India termed Vijay Mallya as an economic fugitive offender and started legal proceeding to extradite him back for trial in an Indian Court. He is still fighting his case in UK to avoid extradition to India. Vijay Mallya has been residing in the country for the past 5 years. The 65 year old fugitive Indian businessman remains on bail in the UK while a “confidential legal matter”, believed to be associated to an asylum software in the United Kingdom, in reference to unrelated extradition proceedings.


The British Court declared fugitive Indian businessman Vijay Mallya bankrupt. It is the major victory for Indian Banks. The consortium led by the State Bank of India can now recover the loans given to defunct Kingfisher airlines by seizing Mallya’s Indian assets. Mallya has also been denied from any right to appeal against the Bankruptcy verdict by the UK High court. Indian Banks can now pursue a worldwide freezing order on Mallya’s assets to seek repayment of debt owed by his now-defunct Kingfisher Airlines.
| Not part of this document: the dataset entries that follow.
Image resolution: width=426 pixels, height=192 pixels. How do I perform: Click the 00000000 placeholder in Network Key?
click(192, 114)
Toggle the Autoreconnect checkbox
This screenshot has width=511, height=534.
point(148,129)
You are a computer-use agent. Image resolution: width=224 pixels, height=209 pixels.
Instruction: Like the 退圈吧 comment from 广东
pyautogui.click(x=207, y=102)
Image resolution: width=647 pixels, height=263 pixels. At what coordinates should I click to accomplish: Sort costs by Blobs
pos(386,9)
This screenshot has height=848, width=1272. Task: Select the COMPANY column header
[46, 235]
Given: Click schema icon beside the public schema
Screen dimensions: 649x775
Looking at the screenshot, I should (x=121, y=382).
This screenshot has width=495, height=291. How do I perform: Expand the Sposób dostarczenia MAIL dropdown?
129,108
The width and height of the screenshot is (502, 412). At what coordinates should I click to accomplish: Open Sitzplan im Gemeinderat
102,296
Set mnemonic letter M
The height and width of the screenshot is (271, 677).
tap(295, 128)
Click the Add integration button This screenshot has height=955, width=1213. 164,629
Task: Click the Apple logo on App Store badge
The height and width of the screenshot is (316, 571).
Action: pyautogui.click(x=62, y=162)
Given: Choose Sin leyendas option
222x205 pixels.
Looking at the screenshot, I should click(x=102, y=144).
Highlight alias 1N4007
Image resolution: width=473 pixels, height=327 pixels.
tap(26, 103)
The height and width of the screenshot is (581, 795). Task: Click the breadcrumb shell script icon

In the meantime, Vijay Mallya remains on bail in the United Kingdom while a “secret legal matter”, believed to be related to an asylum application, is resolved in connection with the unrelated extradition proceedings.


  1. (Last modified on July 26,2021 11:33 IST)
  2. (Last modified on July 26,2021 22:16 IST)
  3. (Last modified on July 26,2021)

Author: Nivedita Singh , Maharaja Agrasen Institute of Management and Studies

Editor: Kanishka VaishSenior Editor, LexLife India.